SIM is a guide to using locating technologies such as ground penetrating radar (GPR) and electromagnetic (EM) locating, combined with a proven training approach, to achieve a high rate of locating accuracy. SIM does not involve the practice of geophysics, geology, land surveying, or engineering.
Experience-based training ensures your utility locator is ready to tackle the unique challenges of your job site.
Using multiple utility locating tools to compensate for each tools’ individual limitations.
3. The Applied Methods & Practices Asset
Combining the experienced technician with the best technologies available to ensure a successful project.
Why Does It Matter?
Subsurface damage is a very real, very serious threat to the communities you work in, your workers, your budget, and your schedule. But most – if not all – of the losses attributed to striking buried utilities or other underground infrastructure can be avoided through a detailed site investigation that employs multiple technologies applied by highly trained personnel.

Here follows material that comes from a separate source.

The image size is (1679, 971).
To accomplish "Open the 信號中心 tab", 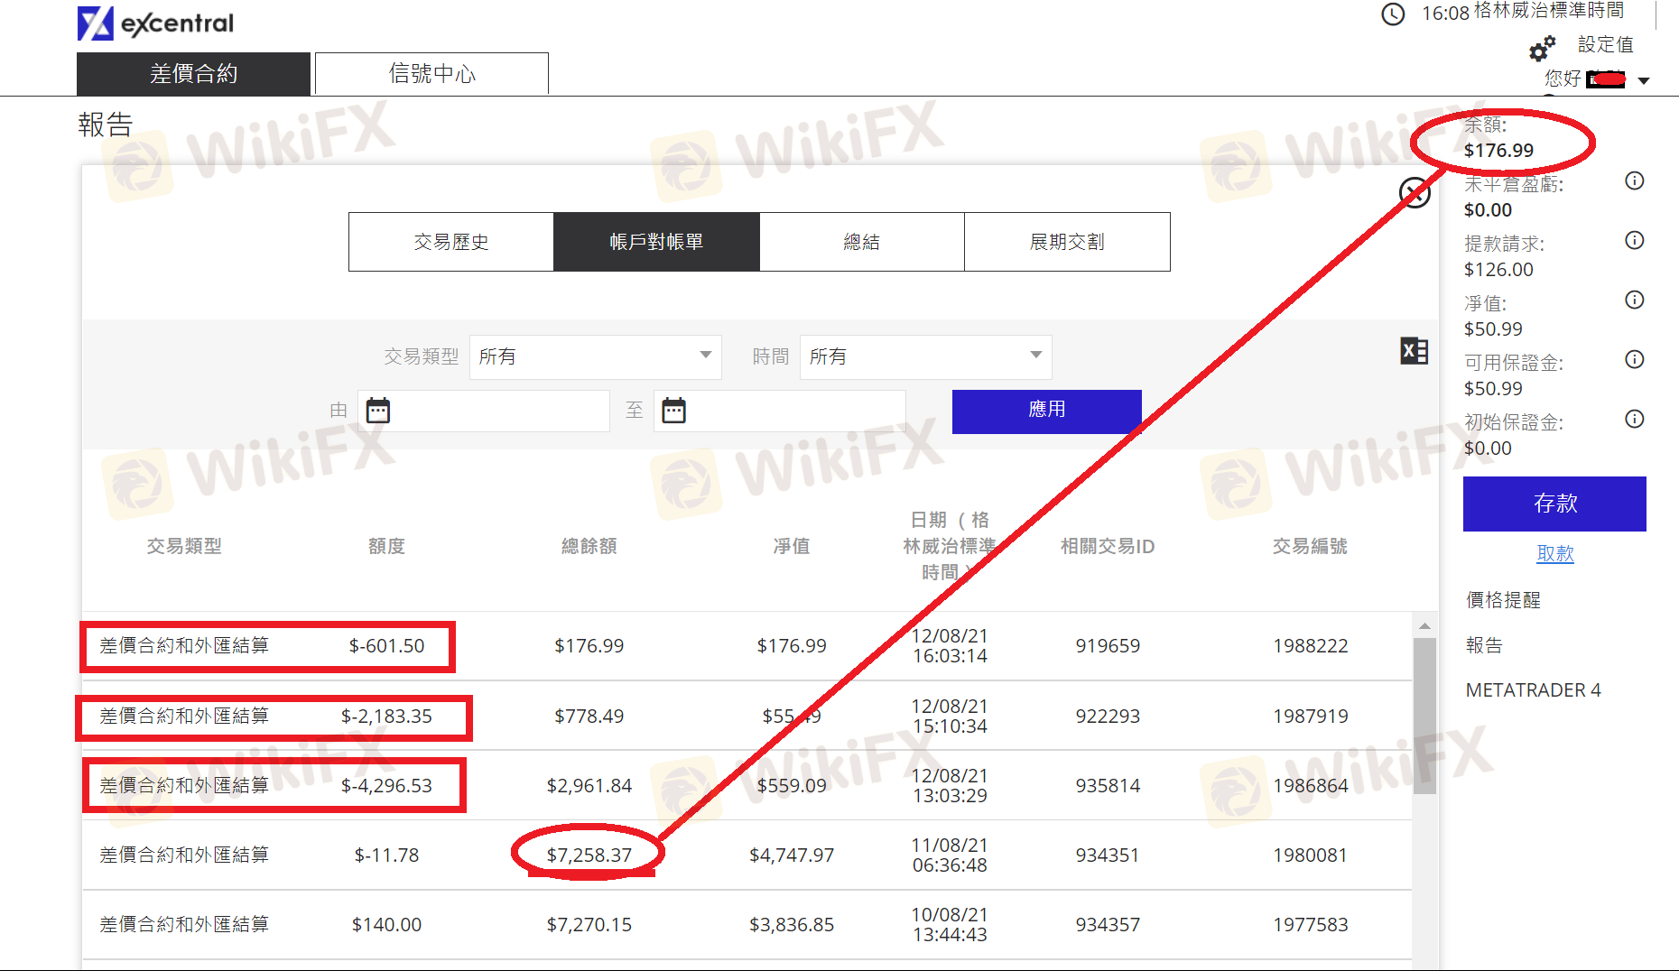I will pyautogui.click(x=431, y=73).
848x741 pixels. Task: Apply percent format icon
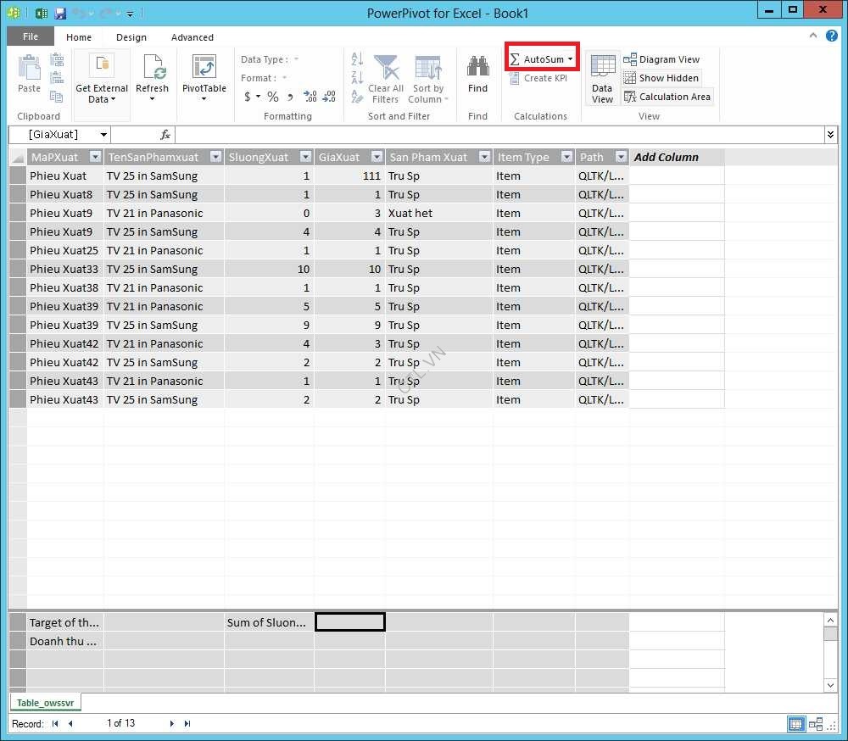(273, 97)
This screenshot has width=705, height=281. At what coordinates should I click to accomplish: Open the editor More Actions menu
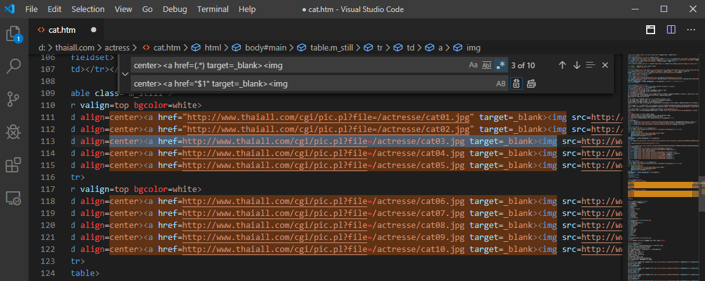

Your first step for mitigating the risk of subsurface damage is contacting your local 811/One Call service.
811 is the national, not for-profit notification service that acts as a link between excavators and contractors, and participating member utility companies. Federal law requires that 811 be notified of upcoming excavation projects, so they can in turn notify the utility companies who send representatives to the site to mark their utilities with flags or paint.
While 811 is your first step toward ensuring a safe excavation, it’s important to remember that utility companies are not responsible for marking out private lines on a property they visit – only their own public utilities.
That’s why you should also always hire a professional, SIM-certified private utility locating company to locate and map all buried utilities in your intended dig area before you put a shovel or bucket in the ground or saw or drill into a concrete slab.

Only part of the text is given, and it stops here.